WORK INSTRUCTION: Write the data out again, matching every line exactly.
*** Opening of TASK DATA ***
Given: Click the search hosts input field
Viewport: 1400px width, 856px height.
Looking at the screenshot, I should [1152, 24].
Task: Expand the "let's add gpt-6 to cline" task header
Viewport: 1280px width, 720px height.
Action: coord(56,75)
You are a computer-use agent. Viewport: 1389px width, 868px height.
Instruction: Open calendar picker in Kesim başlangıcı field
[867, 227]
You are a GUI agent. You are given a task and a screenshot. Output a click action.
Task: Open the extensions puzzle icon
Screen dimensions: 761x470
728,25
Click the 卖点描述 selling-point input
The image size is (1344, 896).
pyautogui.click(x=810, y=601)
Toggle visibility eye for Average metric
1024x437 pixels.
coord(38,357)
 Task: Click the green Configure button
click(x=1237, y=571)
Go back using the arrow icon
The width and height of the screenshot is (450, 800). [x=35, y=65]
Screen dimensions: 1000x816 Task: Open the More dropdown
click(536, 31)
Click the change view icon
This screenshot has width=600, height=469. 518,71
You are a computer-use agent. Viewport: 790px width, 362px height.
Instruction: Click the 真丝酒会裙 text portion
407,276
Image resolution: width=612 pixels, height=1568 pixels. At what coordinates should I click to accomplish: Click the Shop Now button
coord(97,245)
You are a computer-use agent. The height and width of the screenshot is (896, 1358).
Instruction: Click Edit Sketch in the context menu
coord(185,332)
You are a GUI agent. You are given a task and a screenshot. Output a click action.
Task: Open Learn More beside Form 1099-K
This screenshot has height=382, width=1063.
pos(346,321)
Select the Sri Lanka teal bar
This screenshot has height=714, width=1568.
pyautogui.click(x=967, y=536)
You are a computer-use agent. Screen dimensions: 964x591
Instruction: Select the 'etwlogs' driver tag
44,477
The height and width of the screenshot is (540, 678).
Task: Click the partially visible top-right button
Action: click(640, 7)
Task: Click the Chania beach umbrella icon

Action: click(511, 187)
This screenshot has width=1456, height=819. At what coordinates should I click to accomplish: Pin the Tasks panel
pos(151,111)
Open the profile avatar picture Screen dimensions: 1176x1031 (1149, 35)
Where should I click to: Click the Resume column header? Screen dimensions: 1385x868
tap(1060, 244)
*** Close of TASK DATA ***
EXERCISE RESPONSE:
Given: Click the search hosts input field
Viewport: 1400px width, 856px height.
Looking at the screenshot, I should [1152, 24].
Task: Expand the "let's add gpt-6 to cline" task header
Viewport: 1280px width, 720px height.
Action: coord(56,75)
You are a computer-use agent. Viewport: 1389px width, 868px height.
Instruction: Open calendar picker in Kesim başlangıcı field
[867, 227]
You are a GUI agent. You are given a task and a screenshot. Output a click action.
Task: Open the extensions puzzle icon
Screen dimensions: 761x470
728,25
Click the 卖点描述 selling-point input
The image size is (1344, 896).
pyautogui.click(x=810, y=601)
Toggle visibility eye for Average metric
1024x437 pixels.
coord(38,357)
 Task: Click the green Configure button
click(x=1237, y=571)
Go back using the arrow icon
The width and height of the screenshot is (450, 800). [x=35, y=65]
Screen dimensions: 1000x816 Task: Open the More dropdown
click(536, 31)
Click the change view icon
This screenshot has width=600, height=469. 518,71
You are a computer-use agent. Viewport: 790px width, 362px height.
Instruction: Click the 真丝酒会裙 text portion
407,276
Image resolution: width=612 pixels, height=1568 pixels. At what coordinates should I click to accomplish: Click the Shop Now button
coord(97,245)
You are a computer-use agent. The height and width of the screenshot is (896, 1358).
Instruction: Click Edit Sketch in the context menu
coord(185,332)
You are a GUI agent. You are given a task and a screenshot. Output a click action.
Task: Open Learn More beside Form 1099-K
This screenshot has height=382, width=1063.
pos(346,321)
Select the Sri Lanka teal bar
This screenshot has height=714, width=1568.
pyautogui.click(x=967, y=536)
You are a computer-use agent. Screen dimensions: 964x591
Instruction: Select the 'etwlogs' driver tag
44,477
The height and width of the screenshot is (540, 678).
Task: Click the partially visible top-right button
Action: click(640, 7)
Task: Click the Chania beach umbrella icon

Action: click(511, 187)
This screenshot has width=1456, height=819. At what coordinates should I click to accomplish: Pin the Tasks panel
pos(151,111)
Open the profile avatar picture Screen dimensions: 1176x1031 (1149, 35)
Where should I click to: Click the Resume column header? Screen dimensions: 1385x868
tap(1060, 244)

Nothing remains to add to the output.